Supplied data:

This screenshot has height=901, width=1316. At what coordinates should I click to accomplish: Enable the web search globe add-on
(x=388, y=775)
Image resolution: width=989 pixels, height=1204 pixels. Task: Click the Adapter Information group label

--

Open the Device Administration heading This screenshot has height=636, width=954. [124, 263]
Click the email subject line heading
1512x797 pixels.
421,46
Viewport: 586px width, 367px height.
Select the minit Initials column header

==

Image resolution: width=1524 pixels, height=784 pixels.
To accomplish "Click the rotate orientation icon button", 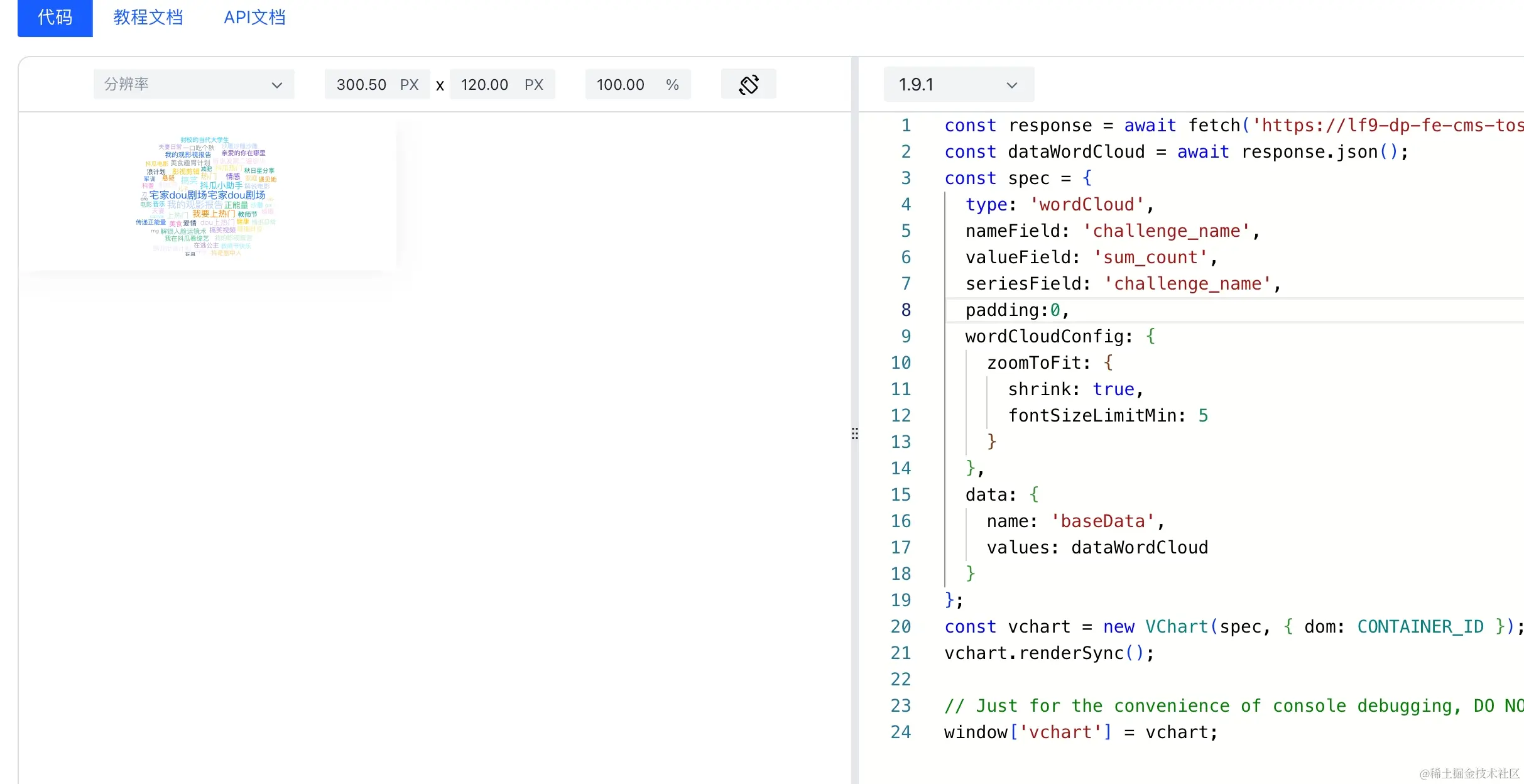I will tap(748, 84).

Exercise goal:
Output everything from the line containing "Open the Device" down to the line containing "Select the minit Initials column header", both of those lines included, reproducing each line exactly.

Response to the task:
Open the Device Administration heading This screenshot has height=636, width=954. [124, 263]
Click the email subject line heading
1512x797 pixels.
421,46
Viewport: 586px width, 367px height.
Select the minit Initials column header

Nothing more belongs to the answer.